Which is that, yes, I am cognizant of the danger of painting with too broad a brush and no, I am not saying membership in the GOP is synonymous with membership in the KKK. I know there are Republicans of racial enlightenment and common decency. Indeed, I am counting on it, counting on them to search conscience and demand their party find ways of winning elections that do not depend on lazy appeals to the basest emotions of the hateful and the unreconstructed.

Do it because it's the right thing. And do it because it is in the party's long-term interest. As a 2008 Gallup poll indicates, black people are more religious than Republicans as a whole and just as conservative on some key moral issues. Yet only 5 percent identify with the party of religion and conservatism. The GOP's ongoing inability to win over such a natural constituency speaks volumes.

I keep waiting for somebody to do something about it. I mean, I can hear Republicans of racial enlightenment and common decency yelling at me from here.

They want me to know there is nothing honorable, much less inherently Republican, in the hatred expressed by these weasels in elephant's clothes.
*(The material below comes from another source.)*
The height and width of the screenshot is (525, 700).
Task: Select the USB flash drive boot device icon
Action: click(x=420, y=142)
In response, I would give them this advice:

Don't tell me. Tell them.


Fly, here is a quote from the above article you could use in your midterm campaign that would do the modern GOP some good and just might get the party back on track.

Quote:
Indeed, I am counting on it, counting on them to search conscience and demand their party find ways of winning elections that do not depend on lazy appeals to the basest emotions of the hateful and the unreconstructed.
THE CURE

Republicans don't have the guts to come forward if they're a racist. You have to run them out of the closet like cock roaches. Right Jh?
jhofficial

THE CURE wrote:
Republicans don't have the guts to come forward if they're a racist. You have to run them out of the closet like cock roaches. Right Jh?


If you only had a clue.
THE CURE

Give me one.
coastie

deleted
Kestrel

flyupsidedown wrote:
Wow, you found . . . one.  Shall we traipse through the dems roster?  I'm sure he meant no republican lawmaker.  The republican party disowned and ran him out of the party when he came out with his KKK credentials.  
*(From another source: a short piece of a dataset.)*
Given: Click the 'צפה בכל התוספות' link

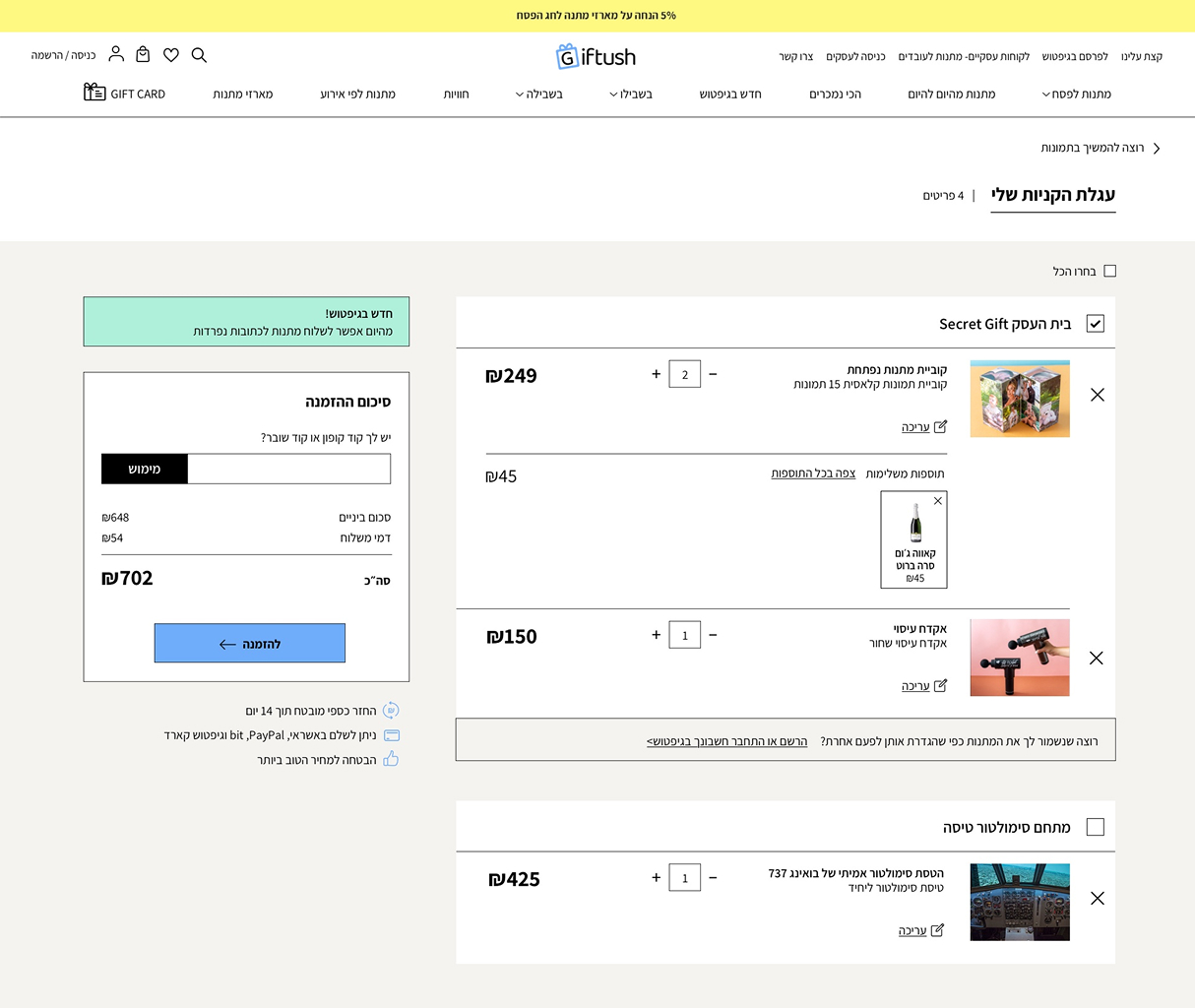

I see nothing wrong in a organization/movement to preserve and diseminate Anglo American culture and contributions benefitting humankind.  It is healthy and inspiring, seeing how the rest of the world takes delight in denigrating Anglo males regardless of their far reaching enlightened contributions to societies, gov'ts, nations globally.  Of course, the KKK wouldn't qualify as one of these organizations.
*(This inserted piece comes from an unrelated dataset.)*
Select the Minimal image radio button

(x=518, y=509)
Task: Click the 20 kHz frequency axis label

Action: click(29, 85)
No republican lawmaker? David Duke was a republican lawmaker! He was in the Louisiana House of Representatives from 1989 to 1992.

There is some evidence that Warren G. Harding (republican president) was a KKK member.

And there are probably many local republican lawmakers that are/were KKK members, just like democrats.

Yup, many folks from the democratic party were involved in the KKK, but that has flip-flopped in the last fifty years.
flyupsidedown

Outsider:  
Quote:
The modern GOP was created in 1965 with a stroke of Lyndon Johnson's pen


Hmmm . . . let's see, we'll assume your little scenario is viable.   Let's also assume most of those voters who supposedly switched parties were of an average age of 35.  It is probably closer to 40 but let's say 35.  That was 44 years ago so that makes those undercover democrat racists approx. 79 yrs old.  If that were the case and I doubt it.  That generation is long gone.  I would be more convinced if you could show actual demographic shifts in the number of dems to reps.  You know, like 1000 left here and there was an increase of 1000 over here.  That would do it.  More than likely the demographic shift was because they became the party of the godless radicals.  They tolerated just about anything and decent conservative christian democrats voted with their feet.  Your article is myopic and simplistic, cherry picking anecdotal inuendo to trump up a racist scenario that realistically would have been influenced by a multiple of real issues.  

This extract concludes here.